● **Textauszug**
Im Zusammenhang mit der weltweiten Wirtschaftskrise, der geplanten Erweiterung der Europäischen Union und der Debatte über die künftigen Strukturen der EU sehen sich die europäischen Regierungen gezwungen, ihre politischen Grundpositionen neu zu bestimmen. Dabei treten tiefe wirtschaftliche und politische Sollbruchstellen zutage, hinter denen die Auswirkungen der US-Außenpolitik auf den europäischen Einigungsprozess stehen. Mit seiner Wende zu Unilateralismus und Militarismus verschärft Washington die zwischenstaatlichen Spannungen auf dem europäischen Kontinent - im Gegensatz zur Zeit des Kalten Krieges, in der Amerika die europäische Einigung unterstützt hatte.
Der jüngste, heftige Streit über Agrarsubventionen zwischen dem französischen Präsidenten Jacques Chirac und dem britischen Premierminister Tony Blair zeigte, dass die internen Auseinandersetzungen der EU untrennbar mit den Beziehungen zwischen Europa und Amerika zusammenhängen.
Einer der größten Stolpersteine für die Ostererweiterung der EU ist die Gemeinsame Agrarpolitik (GAP), ein Subventionsprogramm für die Landwirtschaft, das ungefähr 40 Milliarden Euro pro Jahr verschlingt (ca. 40 Prozent des EU-Haushalts). Entsprechende Subventionen für die unzähligen Kleinbauern in einigen Ländern Osteuropas wären außerordentlich teuer. In den Verhandlungen über die Anwendung der GAP in Osteuropa kam es immer wieder zu Konflikten zwischen den Ländern, die von der GAP profitieren (Frankreich, Spanien und Italien), und den Netto-Beitragszahlern (Deutschland, Großbritannien und Dänemark).
Eine vor kurzem überraschend zustande gekommene Einigung zwischen Chirac und Schröder sieht eine Lösung vor, die sich weitgehend zugunsten der französischen Seite auswirkt: Die GAP bleibt bis zum Jahr 2006 in Kraft und wird dann nach und nach abgebaut. Die neu aufzunehmenden Staaten im Osten erhalten einen gewissen Prozentsatz der normalen EU-Subventionen (einen Eingangssatz von 25 Prozent, der mit zunehmendem Abbau der GAP an das Niveau der West-Länder angeglichen wird). Dieses Abkommen zwischen Frankreich und Deutschland, das in den anschließenden Verhandlungen aller 15 EU-Mitgliedsstaaten nur geringfügig abgeändert wurde, ermöglichte eine rasche Einigung über noch offene Beitrittsfragen.
Blair verurteilte daraufhin öffentlich die Heuchelei der französischen Regierung, die von Hilfe für Afrika rede, während sie in Wirklichkeit den afrikanischen Farmern die europäischen Märkte verschließe. Chirac sagte seinerseits das französisch-britische Gipfeltreffen ab, das für den 3. Dezember in Le Touquet geplant war.

● **Deine Aufgabe**
Zähle alle Länder auf, die der Textauszug im Streit über die GAP in Osteuropa nennt. Ordne sie dabei den Ländern zu, die von der GAP profitieren, oder den Netto-Beitragszahlern.

● **Bereitgestellte Angaben**
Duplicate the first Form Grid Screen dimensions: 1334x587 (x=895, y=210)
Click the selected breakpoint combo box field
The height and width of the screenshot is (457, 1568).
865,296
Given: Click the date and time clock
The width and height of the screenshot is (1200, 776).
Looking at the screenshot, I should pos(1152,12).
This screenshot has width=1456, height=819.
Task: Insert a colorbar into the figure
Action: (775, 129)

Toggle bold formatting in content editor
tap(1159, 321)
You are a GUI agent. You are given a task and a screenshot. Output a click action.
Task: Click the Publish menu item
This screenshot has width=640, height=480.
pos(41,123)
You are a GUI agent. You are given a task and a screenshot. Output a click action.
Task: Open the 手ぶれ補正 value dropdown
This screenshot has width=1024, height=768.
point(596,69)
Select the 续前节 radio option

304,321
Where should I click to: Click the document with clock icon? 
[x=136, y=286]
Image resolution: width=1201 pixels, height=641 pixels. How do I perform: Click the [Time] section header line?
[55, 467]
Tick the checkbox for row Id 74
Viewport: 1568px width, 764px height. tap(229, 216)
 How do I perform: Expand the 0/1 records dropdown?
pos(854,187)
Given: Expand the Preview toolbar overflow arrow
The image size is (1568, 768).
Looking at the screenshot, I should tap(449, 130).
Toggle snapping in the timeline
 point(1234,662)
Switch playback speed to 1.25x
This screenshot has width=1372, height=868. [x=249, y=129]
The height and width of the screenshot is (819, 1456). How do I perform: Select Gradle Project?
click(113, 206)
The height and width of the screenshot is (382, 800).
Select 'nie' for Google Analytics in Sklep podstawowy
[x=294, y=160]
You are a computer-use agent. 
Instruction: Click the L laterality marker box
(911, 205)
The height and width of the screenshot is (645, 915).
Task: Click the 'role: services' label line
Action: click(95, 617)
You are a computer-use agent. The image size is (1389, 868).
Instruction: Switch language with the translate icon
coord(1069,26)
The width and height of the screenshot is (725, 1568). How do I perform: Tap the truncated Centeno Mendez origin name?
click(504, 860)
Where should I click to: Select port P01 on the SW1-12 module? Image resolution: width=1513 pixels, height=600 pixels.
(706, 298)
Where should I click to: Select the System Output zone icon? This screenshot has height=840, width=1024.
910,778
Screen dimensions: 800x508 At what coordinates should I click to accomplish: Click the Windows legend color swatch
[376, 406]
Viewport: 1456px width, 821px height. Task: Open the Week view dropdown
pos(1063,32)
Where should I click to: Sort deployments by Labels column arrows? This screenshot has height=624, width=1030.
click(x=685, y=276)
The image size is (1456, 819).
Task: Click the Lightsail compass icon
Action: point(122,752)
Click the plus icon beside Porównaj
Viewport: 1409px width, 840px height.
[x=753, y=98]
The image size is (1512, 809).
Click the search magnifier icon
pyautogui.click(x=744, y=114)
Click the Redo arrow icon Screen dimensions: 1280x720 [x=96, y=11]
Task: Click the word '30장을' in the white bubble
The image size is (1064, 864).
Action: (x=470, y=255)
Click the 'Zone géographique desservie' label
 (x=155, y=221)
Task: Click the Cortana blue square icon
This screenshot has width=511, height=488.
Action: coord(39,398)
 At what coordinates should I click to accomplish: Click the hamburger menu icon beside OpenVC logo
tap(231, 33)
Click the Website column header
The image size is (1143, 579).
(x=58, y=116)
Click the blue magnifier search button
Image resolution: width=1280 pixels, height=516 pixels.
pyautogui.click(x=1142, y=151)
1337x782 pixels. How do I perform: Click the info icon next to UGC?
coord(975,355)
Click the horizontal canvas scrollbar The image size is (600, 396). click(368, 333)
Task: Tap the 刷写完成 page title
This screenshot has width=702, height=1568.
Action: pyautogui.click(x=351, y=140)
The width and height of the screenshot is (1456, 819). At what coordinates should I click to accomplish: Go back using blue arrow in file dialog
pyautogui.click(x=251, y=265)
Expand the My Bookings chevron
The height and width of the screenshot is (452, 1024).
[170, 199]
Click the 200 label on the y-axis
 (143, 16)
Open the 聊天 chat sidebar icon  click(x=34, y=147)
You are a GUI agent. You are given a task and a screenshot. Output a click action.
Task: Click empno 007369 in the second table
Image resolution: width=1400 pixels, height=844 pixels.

● **Lösung**
Von der GAP profitieren: Frankreich, Spanien, Italien
Netto-Beitragszahler: Deutschland, Großbritannien, Dänemark